_GIVEN PASSAGE_:
..............................

By Jessica Tanner
Elizabeth Eide stood in an emergency room. Doctors and nurses rushed in and out, performing tests. Eide assisted them as the patient’s condition worsened. It would become one of Eide’s most profound experiences in the nursing program. Not just because it was challenging, but also because it solidified her love for nursing.
Eide is a sixth-semester nursing student focusing her studies in the ER and ICU. Surprisingly, she came close to not applying for the program. Her first fascination for medicine came from an anatomy class in high school. When she came to college, she knew she wanted something service-oriented. “I really needed that human interaction component,” she explains. But watching friends and peers struggle through prerequisites of the nursing program intimidated her. She tried for teaching, but it was not long before something called her back to medicine.
That something was Grey’s Anatomy. Although now Eide recognizes the popular television show is unrealistic, watching it re-sparked that interest from high school. She says, “I just remembered how much I loved the body, how much it fascinated me, and how emergency medicine was just exciting.” She was determined to give it a shot. Since becoming a nursing student, Eide has not looked back.
That led her to days like the one at the ER. Eide stayed with the patient as their status deteriorated. “I pretty much watched their entire decline,” Eide remembers. But the nursing program is not just about observation. It is hands-on. Eide was glad to help with critical yet simple tasks such as pouring sterile water onto a tray so the doctor could insert a catheter. The patient was taken to the trauma bay and then to the ICU to receive proper care.
It is essential to be there with a patient, but it is equally important to help those that are there for them. Eide took the time to help the patient’s family member. “It was a very scary situation for them,” Eide recalls. “I had the chance to just sit there with them and explain what was going on and ask what they needed. And that is such a crucial and sacred part of nursing.”

..............................

_TASK REQUIREMENTS_:
1. In the nursing student profile, which television show rekindled Elizabeth Eide's interest in medicine?
2. Continue the nursing student profile from the point where it stops.

_DATA BELOW_:
..............................

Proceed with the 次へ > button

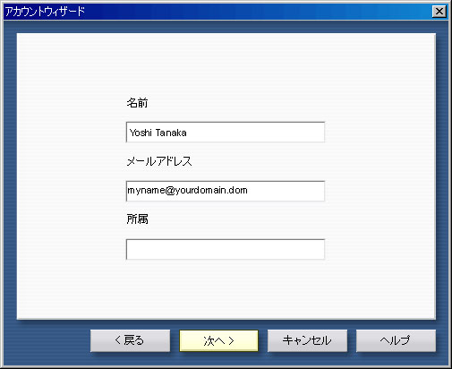tap(218, 340)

..............................

_RESPONSES_:
1. Grey's Anatomy

2.
Nurses spend the most time with the patient and their loved ones. “We meet complete strangers on their worst days ever, their most vulnerable times,” Eide says. “That’s really a sacred privilege because you have the opportunity to teach them, and to comfort them, and to educate them, and to be there for them.”
When not focusing on nursing, Eide balances her life with fun, rest, and enjoying unique college experiences. “I’ve made it a point throughout my nursing career to make sure I take care of myself and remember that nursing is not my whole life,” she says. She enjoys dancing, hiking, and watching movies. She also has a hidden talent: impersonations. Top picks include Brittany Spears, Shakira, Sarah Palin, and Kermit the Frog.
Though she admits it is surreal to be graduating, Eide is looking forward to the next step in her life. “BYU’s nursing program is really good and they prepare you really well…we have over 200 clinical hours in our capstone so we get a lot of hands-on experience,” she explains. It is an intimidating change but Eide believes in God’s help. “I feel like this is my calling so I have no doubt that in the time that I need it, I’ll be blessed.” With that confidence, Eide turns to the next chapter of her life.